Role of Anions in Lithium-Ion Batteries Studied Using Core-Hole X-Ray Spectroscopy

Understanding the role of individual elements present in electrode materials used in lithium-ion batteries (LIB), particularly the significance of polyhedral bonds, helps us optimize them to improve capacity and cycling stability. While much research has focused on the contribution of cations, often the redox centers, the role of anions has been less explored. Core-hole spectroscopy, a technique that uses x-rays to create electron core-holes, is well suited for investigating this due to its element-selectivity and ability to probe materials at sufficient depths for in-situ and operando measurements. X-ray absorption spectroscopy (XAS), one such core-hole technique, measures the process of generating electron core-holes providing insights into electronic and local atomic structure of specific elements. Complementarily, x-ray emission spectroscopy (XES), measures the process of filling generated electron core-holes, offering sensitivity to chemical state, spin state, and ligand environment, making it a valuable counterpart to XAS.

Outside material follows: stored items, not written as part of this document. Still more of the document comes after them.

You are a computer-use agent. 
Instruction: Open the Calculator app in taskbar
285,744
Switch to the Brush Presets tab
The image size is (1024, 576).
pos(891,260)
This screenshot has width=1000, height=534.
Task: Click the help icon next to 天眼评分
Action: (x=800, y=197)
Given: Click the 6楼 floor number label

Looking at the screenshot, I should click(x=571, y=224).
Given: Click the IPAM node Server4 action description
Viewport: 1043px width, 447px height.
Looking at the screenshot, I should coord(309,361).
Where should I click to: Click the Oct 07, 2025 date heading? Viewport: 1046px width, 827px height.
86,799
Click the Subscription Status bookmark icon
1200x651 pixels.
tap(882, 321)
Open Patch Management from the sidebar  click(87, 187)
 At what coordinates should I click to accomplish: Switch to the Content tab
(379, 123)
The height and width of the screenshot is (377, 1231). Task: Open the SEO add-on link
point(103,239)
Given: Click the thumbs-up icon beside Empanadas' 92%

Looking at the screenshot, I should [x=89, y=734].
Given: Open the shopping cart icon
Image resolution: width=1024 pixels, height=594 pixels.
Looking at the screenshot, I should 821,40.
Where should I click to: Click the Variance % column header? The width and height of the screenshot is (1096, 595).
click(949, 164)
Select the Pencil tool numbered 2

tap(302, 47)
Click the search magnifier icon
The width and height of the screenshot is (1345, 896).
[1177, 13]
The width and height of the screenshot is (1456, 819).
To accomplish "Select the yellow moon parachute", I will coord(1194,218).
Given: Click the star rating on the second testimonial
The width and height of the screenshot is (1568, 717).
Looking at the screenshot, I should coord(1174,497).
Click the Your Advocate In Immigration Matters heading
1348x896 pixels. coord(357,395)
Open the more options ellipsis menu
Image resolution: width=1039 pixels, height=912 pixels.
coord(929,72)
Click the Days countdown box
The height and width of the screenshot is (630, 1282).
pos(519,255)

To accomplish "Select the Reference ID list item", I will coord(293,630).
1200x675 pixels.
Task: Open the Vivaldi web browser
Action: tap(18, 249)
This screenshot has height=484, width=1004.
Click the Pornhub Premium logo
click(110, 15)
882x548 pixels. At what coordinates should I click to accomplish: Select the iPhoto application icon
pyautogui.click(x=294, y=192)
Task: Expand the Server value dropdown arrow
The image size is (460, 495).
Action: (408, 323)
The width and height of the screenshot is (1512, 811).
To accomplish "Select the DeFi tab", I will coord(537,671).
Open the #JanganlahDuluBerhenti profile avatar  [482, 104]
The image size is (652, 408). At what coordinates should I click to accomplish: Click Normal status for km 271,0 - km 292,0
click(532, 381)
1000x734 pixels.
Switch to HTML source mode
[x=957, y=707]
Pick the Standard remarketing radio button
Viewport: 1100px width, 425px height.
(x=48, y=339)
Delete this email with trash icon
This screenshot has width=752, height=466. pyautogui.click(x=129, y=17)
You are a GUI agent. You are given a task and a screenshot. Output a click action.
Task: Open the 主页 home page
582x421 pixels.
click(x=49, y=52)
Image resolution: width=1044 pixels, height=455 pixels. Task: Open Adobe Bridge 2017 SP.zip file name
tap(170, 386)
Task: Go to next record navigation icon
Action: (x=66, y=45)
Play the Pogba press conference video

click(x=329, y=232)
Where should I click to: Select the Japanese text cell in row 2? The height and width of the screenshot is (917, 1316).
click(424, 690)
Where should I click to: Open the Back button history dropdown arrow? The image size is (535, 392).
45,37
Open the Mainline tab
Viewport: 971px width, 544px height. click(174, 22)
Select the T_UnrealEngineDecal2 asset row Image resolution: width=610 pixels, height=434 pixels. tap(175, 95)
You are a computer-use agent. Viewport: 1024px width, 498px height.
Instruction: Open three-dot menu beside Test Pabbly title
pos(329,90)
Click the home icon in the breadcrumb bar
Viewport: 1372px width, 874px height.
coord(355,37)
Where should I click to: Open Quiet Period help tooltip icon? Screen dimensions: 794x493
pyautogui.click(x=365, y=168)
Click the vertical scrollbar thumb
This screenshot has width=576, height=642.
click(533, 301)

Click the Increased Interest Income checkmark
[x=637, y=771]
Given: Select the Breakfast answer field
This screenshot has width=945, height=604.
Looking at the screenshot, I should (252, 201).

In this work, the role of anions in layered and polyanion-based cathode materials is studied using core-hole methods. Role of oxygen in LiCoO₂ in altering the magnetic properties in the first 10% of lithium removal is examined. It is found that a new phase emerges at approximately 6% of lithium removal, driven by oxygen activity. This phase transition leads to anomalous change in the 3d spin state of cobalt, highlighting the role oxygen is playing in modifying the electronic and magnetic properties of the material. Additionally, the roles of both oxygen and phosphorus in LiFePO₄ (LFP, a polyanion-based cathode material) are investigated using core-hole spectroscopy. Phosphorous is found to be active in the redox process, showing signs of reduction during delithiation. This behavior results from the redistribution of electron density around oxygen atoms shared between iron and phosphorous during charging. The consequence is a reduced capacity, which can be mitigated by altering covalent Fe-O interactions. Furthermore, the effect of transition metal composition in LiNi_xMn_yCo_zO₂ (NMC, x + y + z = 1) on covalent TM-O interactions is studied. It is found that increasing the nickel content reduces TM-O covalency, making the structure less stable against oxygen release, which in turn can negatively impact material’s stability and performance. These findings highlight the critical role anions play in shaping electrochemical behavior in layered and polyanion-based cathode materials.